* [SELECTED PASSAGE]
____

Sara Mezui Engo
Much discourse has taken place on the catalytic role of infrastructure development in spurring economic growth and attracting investment. Similarly, policy makers have responded in the form of NDP 5; HPP2; SDG; Climate resilience forums; PPP 1legislation and the Namibia Financial Sector Strategy, which through regulatory provisions, enforced contractual savings to increase domestic asset allocation. Furthermore, institutions have been set up to support the cause, in particular the Private Public Partnership unit at Ministry of Finance (MoF) and the Namibia Investment Promotion and Development Board (NIPDB).
In addition, through HPP2 government offices, ministries, and agencies (OMAs) have a governance framework within which to drive efficiency and accountability. With so much effort why has the needle not moved?
Arguably the above efforts occurred at varying timelines, some as recent as 2021, I therefore trust that with time NIPDB and HPP2 will drive much needed central co-ordination. Counterintuitively, the National budget has not responded to the need in a strategic manner. Provision should have been made in areas where Government can unlock substantial private sector participation. Sufficient allocation to project preparation would jumpstart the backlog of infrastructure projects that need preparation towards bankability.
Case in point is, realizing the capital from pension funds and long-term insurers. In the case of Government Institutions Pension Fund of Namibia (GIPF), N$3.7 Billion is committed to Infrastructure, where PPP transactions are the emphasis. However, only 14 percent of these funds are invested. Main reasons cited for poor deployment is a lack of bankable infrastructure projects; bureaucracy resulting in delayed action particularly at entities tasked with procurement; incapacity at entities tasked with public private partnerships and onerous supervision of the non-bank financial sector that is more prescriptive than risk based.
This latter point concerns the definition of infrastructure which is important for appropriate classification under regulation 13 of the Pension Funds Act. In South Africa, these regulatory limits are under review to unlock significant capital from the non-bank sector but to also allow for better data collection and measurement. In Namibia, the definition of property creeps in when allocating to infrastructure under unlisted investments, raising eyebrows that further add to the frustrations experienced.
The greatest impediment lies with bankable projects, which would be solved by establishing a project preparation fund. The Medium-Term Expenditure Framework (MTEF) 2021-25 shows that Government has availed a total of N$15 million for the establishment of the Project Preparation Fund in 2021/22 and provision of N$96 million over the MTEF to support capital and PPP projects off-take.
This is a good start, but it will miss the mark as over N$5 Billion private capital is waiting to be deployed, while Government has only earmarked 2 projects reaching financial close per year. Discussions amongst GIPF, Development Bank of Namibia (DBN), Development Bank of Southern Africa (DBSA), PPP unit and other transaction advisory firms estimated at least N$50 million government injection to be matched by other players to commence with a N$100 million facility that would screen at least 10 projects with a 40 percent success rate. N$15 million therefore, misses the mark. Another means to gain traction would be to consider regional fund.

____

* [DATASET ENTRIES]

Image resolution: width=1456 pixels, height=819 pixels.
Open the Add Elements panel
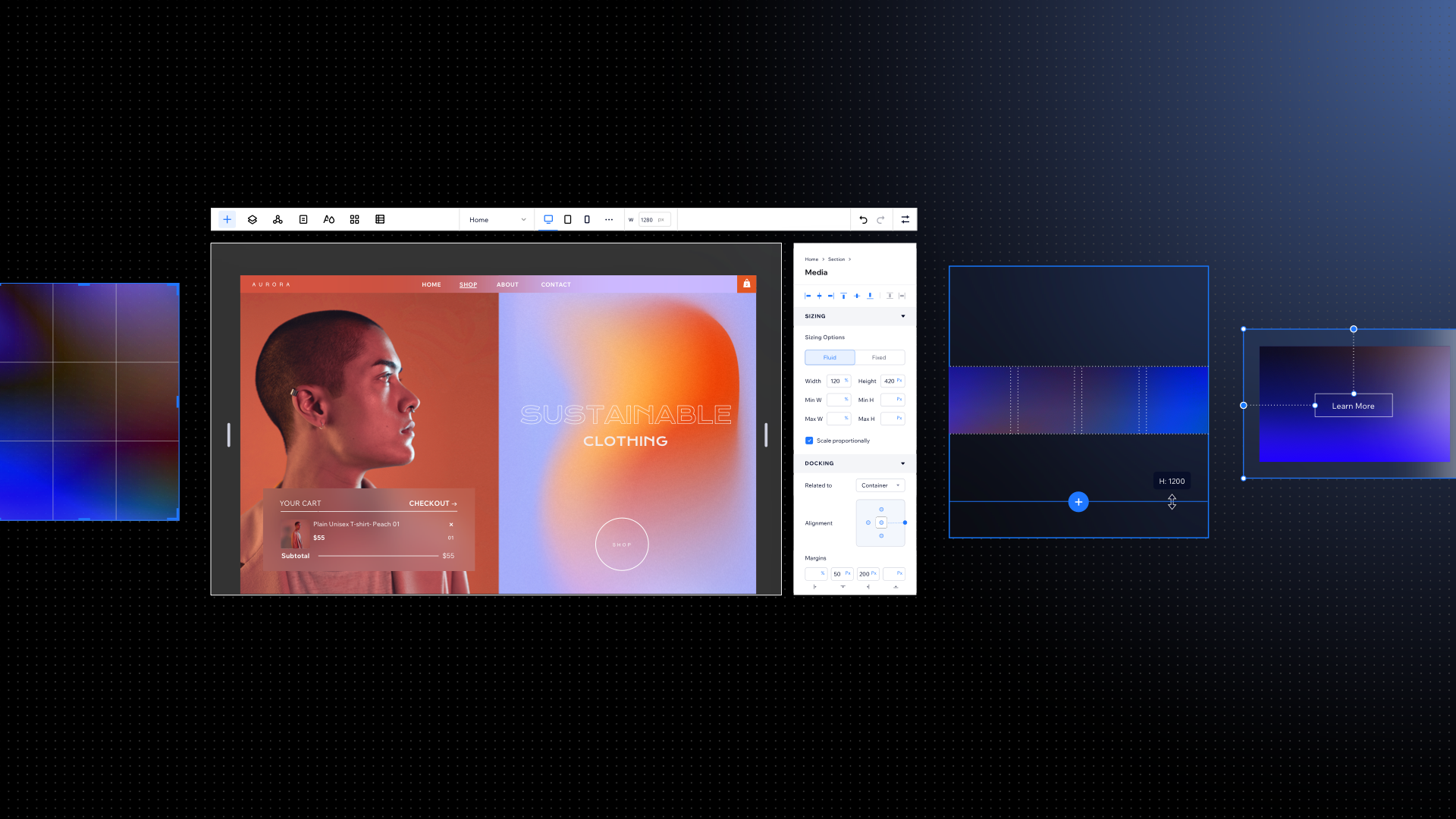[x=227, y=219]
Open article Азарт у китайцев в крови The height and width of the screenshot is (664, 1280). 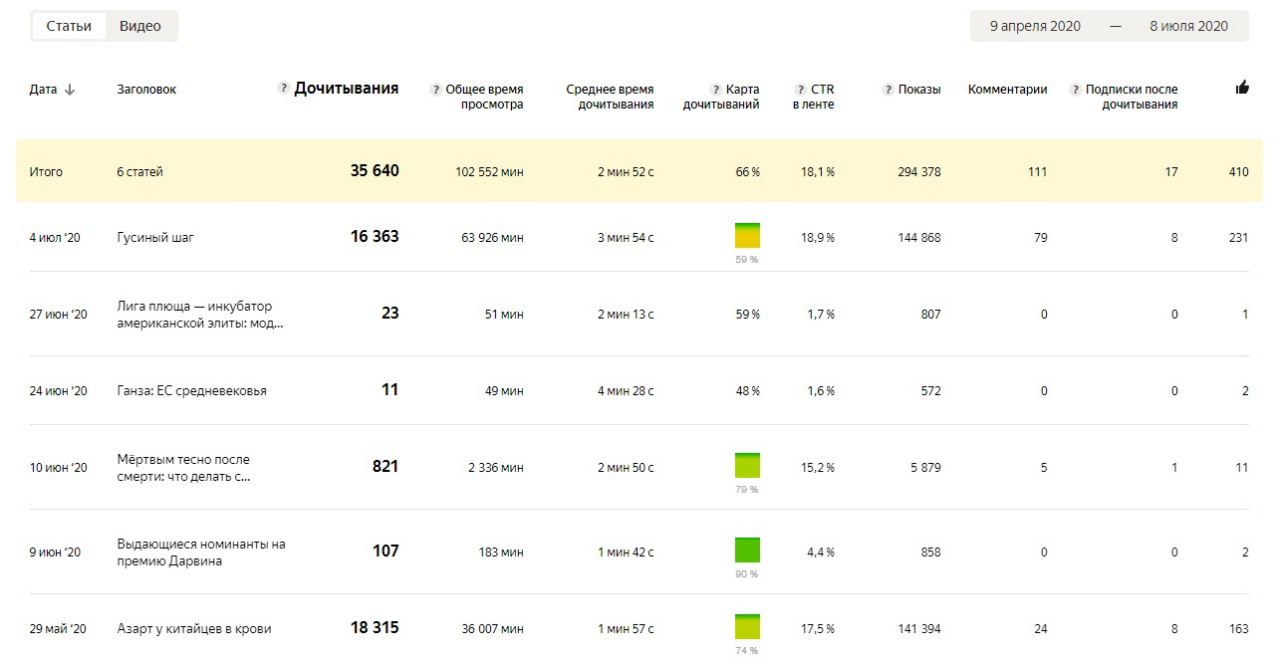pos(194,629)
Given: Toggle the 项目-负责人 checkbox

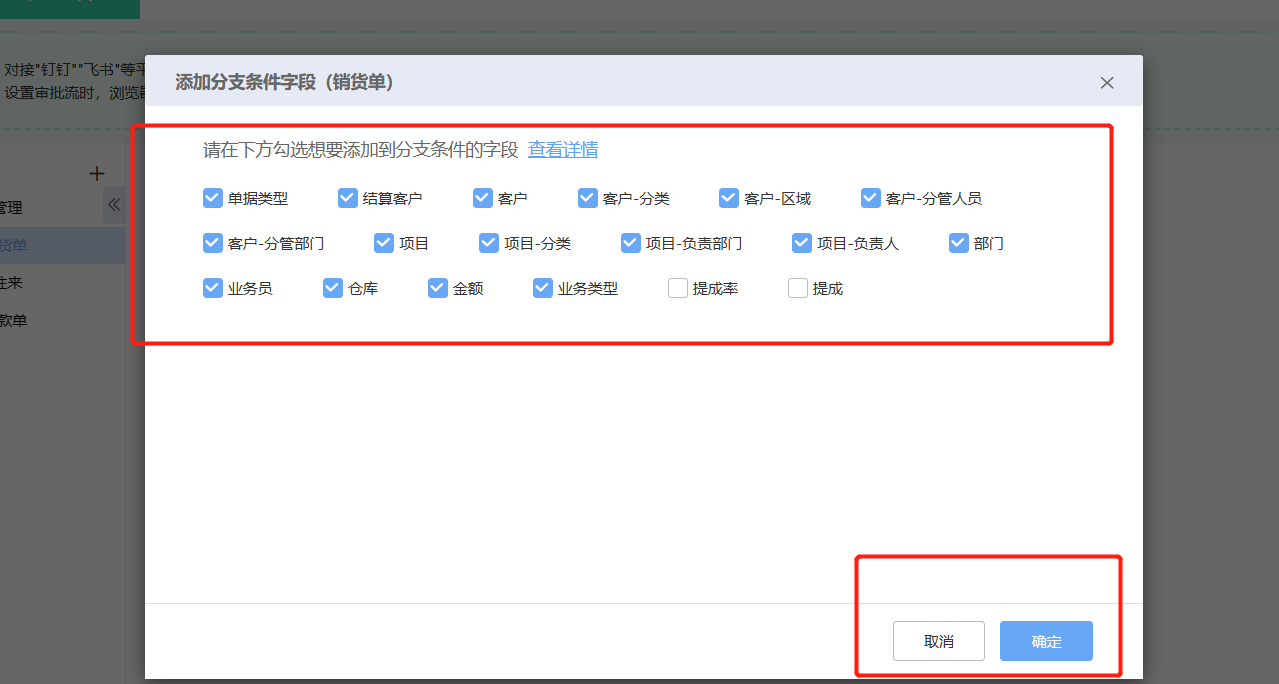Looking at the screenshot, I should (x=801, y=243).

____

* [OBJECTIVES]
1 > Name the reasons the article on infrastructure financing in Namibia cites for the poor deployment of pension fund money committed to infrastructure.
2 > Extend the article on infrastructure financing in Namibia past its final paragraph.

* [SOLVED TASKS]
1 >
- A lack of bankable infrastructure projects
- Bureaucracy causing delayed action, particularly at entities tasked with procurement
- Incapacity at entities tasked with public private partnerships
- Onerous supervision of the non-bank financial sector that is more prescriptive than risk based

2 >
In addition to a well-funded project preparation fund, a platform approach to infrastructure finance will allow for a greater pool of capital towards sizeable transactions. The same effort of work required for a N$500 million transaction is what is also required for a N$2 billion project.
Furthermore, offshore institutional investors feel the same effort in time is required for screening a N$1 billion fund as is for a N$5 billion fund,this coupled with their sizeable Assets under Management, compels them to rather spend effort on platforms with economies of scale offering reduced costs and better diversification. It is therefore important that there be a wide array of investment avenues into infrastructure finance as depicted in table 1 below.
This will allow for a blended finance approach where investors may be varied according to their risk/return and commercial/social return appetites. Those seeking greater social impact than commercial return would take up the first stop losses to make projects more commercially viable. In this regard NPC and MoF must be commended for their efforts in producing Namibia’s first ever development finance assessment report of 2019 launched during March 2021.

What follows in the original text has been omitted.